── TEXTO DE ORIGEN ──

Hay gentes que llegaron a la política o a la vida pública de la mano de Franco, que colaboraron, con

opiniones diversas, muchas veces contrapuestas entre sí, en la evolución política de su régimen, y que de

él aprendieron o intentaron aprender lo bueno y lo malo de lo que hoy saben del arte de.gobernar. Y, sin

embargo, quisieran borrarle del recuerdo, junto a los años de su mandato en este país, como si se tratara,

no de una figura de carne y de hueso, y del protagonista de casi medio siglo de historia, sino de un

pecadillo de juventud o de un traspiés de sus inicios por la intrincada selva de la política. O sea, que

tienen miedo.

Hay gentes que intentan que este pueblo se gobierne con las leyes de Franco, con el estilo de Franco, con

los métodos de Franco. No se dan cuenta—dejando aparte el juicio que merezca su deseo—de que eso no

es que sea malo o bueno. Es que es imposible. Hay sistemas políticos que pueden tener viabilidad y

prolongación después de la muerte de su fundador. El de Franco, no. El franquismo estaba condenado a

morir irremisiblemente con Franco. Todo el edificio de su régimen estaba sostenido por su mano. En su

juego político había, peones y trebejos, a los que iba sacrificando según los avatares de esa partida que

debía durar toda su vida, pero nunca hubo herederos. Ni, siquiera a su sucesor quiso dejarle el privilegio

de la ley de prerrogativa, aquella que usó poco, pero que pudo usar siempre —y de ahí quizás el hecho de

que,no tuviera que recurrir a ella con demasiada frecuencia—, y que murió con él.,´Los que ahora quieren

un franquismo sin Franco están atacados del "shock" del futuro. Tienen pánico a que el pueblo español se

gobierne por sí mismo. Confunden un homenaje de aniversario con una resistencia a que el pueblo

español se dé una Constitución en la que se reconozca su plena soberanía. No de otra manera hay que

entender los gritos de ayer en la plaza de Oriente, en esa plaza de Oriente que durante tantos años fue la

plaza mayor del franquismo vivo. O sea, que también tienen miedo.

───

* _TU TAREA_
Enumera, por favor, todo aquello de Franco con lo que, según el texto sobre el franquismo, hay gentes que intentan que este pueblo se gobierne. Estas líneas proceden de una fuente distinta.

── DATOS DE ENTRADA ──

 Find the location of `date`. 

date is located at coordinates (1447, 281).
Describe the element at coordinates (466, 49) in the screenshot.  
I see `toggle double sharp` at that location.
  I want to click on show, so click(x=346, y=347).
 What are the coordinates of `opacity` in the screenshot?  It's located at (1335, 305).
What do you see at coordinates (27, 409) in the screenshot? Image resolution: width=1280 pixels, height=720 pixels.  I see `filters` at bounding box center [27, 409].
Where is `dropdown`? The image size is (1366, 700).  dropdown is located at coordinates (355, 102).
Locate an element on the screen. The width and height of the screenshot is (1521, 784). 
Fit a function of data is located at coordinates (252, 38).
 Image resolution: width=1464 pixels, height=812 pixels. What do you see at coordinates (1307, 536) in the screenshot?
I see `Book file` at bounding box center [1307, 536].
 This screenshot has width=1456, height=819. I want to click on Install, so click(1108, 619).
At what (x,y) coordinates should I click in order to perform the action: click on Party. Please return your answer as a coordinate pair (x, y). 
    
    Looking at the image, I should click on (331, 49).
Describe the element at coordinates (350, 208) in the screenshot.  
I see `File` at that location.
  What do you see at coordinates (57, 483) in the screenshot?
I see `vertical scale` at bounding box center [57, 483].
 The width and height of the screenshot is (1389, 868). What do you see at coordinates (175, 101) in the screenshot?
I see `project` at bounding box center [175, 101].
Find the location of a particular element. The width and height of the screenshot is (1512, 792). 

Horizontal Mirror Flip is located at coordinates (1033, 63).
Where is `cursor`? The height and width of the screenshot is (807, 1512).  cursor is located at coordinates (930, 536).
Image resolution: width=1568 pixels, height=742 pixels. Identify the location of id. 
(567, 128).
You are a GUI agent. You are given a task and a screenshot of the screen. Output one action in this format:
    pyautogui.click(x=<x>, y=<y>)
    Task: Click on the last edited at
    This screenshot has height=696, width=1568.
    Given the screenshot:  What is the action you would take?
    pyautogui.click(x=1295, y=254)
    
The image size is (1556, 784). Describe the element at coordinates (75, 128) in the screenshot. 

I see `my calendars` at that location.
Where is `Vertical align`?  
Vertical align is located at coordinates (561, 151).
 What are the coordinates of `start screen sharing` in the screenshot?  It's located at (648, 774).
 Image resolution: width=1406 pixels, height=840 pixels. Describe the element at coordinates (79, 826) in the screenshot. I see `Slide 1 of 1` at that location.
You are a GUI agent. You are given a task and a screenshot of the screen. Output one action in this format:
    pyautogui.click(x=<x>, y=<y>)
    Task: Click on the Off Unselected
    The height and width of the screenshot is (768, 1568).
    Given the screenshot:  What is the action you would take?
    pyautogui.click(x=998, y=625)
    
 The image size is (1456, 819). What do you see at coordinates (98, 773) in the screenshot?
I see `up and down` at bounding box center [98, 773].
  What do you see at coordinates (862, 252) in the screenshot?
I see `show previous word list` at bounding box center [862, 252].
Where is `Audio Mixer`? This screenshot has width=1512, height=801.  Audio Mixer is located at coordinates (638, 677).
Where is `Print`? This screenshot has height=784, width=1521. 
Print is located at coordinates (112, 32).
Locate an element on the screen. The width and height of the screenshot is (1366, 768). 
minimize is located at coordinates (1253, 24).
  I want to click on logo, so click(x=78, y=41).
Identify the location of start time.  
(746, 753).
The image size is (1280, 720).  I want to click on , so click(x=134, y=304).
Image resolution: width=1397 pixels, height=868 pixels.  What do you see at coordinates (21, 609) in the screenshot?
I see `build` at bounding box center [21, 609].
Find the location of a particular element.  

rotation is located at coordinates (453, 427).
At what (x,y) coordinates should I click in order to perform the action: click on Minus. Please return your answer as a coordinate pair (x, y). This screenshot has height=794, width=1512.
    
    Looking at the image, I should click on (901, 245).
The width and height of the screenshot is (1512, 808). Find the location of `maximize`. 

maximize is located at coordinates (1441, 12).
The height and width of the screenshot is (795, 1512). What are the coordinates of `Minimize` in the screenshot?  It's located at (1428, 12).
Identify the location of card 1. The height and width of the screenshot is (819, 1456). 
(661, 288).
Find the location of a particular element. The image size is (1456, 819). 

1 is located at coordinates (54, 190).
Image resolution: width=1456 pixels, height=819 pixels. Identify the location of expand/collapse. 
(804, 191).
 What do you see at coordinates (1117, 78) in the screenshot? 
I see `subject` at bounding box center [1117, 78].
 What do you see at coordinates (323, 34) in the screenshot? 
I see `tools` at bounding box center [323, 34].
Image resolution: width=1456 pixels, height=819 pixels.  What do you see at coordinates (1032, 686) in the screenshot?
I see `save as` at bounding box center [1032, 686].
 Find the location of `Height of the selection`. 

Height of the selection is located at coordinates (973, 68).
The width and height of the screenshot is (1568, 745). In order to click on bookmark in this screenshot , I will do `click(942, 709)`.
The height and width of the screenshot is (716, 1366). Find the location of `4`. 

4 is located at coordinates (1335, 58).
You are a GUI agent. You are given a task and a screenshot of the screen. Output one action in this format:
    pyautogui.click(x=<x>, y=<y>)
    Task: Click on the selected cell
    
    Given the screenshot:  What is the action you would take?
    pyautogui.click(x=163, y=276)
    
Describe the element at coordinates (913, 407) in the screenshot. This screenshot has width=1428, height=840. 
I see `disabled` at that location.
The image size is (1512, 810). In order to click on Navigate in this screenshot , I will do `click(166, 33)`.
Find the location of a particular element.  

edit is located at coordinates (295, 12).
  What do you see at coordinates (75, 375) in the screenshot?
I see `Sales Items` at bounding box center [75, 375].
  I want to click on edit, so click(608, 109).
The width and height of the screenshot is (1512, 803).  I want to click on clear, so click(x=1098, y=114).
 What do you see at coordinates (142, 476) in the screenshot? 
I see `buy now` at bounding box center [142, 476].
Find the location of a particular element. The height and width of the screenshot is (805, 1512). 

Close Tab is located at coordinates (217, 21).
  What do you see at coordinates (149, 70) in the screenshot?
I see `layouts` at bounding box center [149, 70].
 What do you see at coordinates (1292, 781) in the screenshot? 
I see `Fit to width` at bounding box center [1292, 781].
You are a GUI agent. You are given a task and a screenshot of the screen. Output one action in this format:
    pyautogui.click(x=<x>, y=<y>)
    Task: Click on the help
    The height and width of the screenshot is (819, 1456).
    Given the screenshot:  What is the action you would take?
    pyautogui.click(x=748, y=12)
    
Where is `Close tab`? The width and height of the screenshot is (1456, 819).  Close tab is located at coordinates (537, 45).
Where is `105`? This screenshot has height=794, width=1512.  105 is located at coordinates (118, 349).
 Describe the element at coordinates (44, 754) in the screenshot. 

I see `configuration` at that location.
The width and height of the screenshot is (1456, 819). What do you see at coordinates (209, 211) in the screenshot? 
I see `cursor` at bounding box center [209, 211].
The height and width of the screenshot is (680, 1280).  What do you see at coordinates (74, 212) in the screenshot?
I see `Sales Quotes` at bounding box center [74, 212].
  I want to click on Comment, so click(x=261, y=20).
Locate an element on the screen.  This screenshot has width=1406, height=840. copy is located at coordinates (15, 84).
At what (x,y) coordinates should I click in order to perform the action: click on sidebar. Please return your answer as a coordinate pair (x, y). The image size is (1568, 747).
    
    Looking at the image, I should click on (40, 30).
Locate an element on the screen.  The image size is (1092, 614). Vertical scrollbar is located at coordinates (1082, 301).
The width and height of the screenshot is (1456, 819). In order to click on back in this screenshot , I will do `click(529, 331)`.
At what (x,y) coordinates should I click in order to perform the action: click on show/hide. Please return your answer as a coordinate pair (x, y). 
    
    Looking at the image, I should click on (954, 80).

───

* _LA RESPUESTA_
- Las leyes de Franco
- El estilo de Franco
- Los métodos de Franco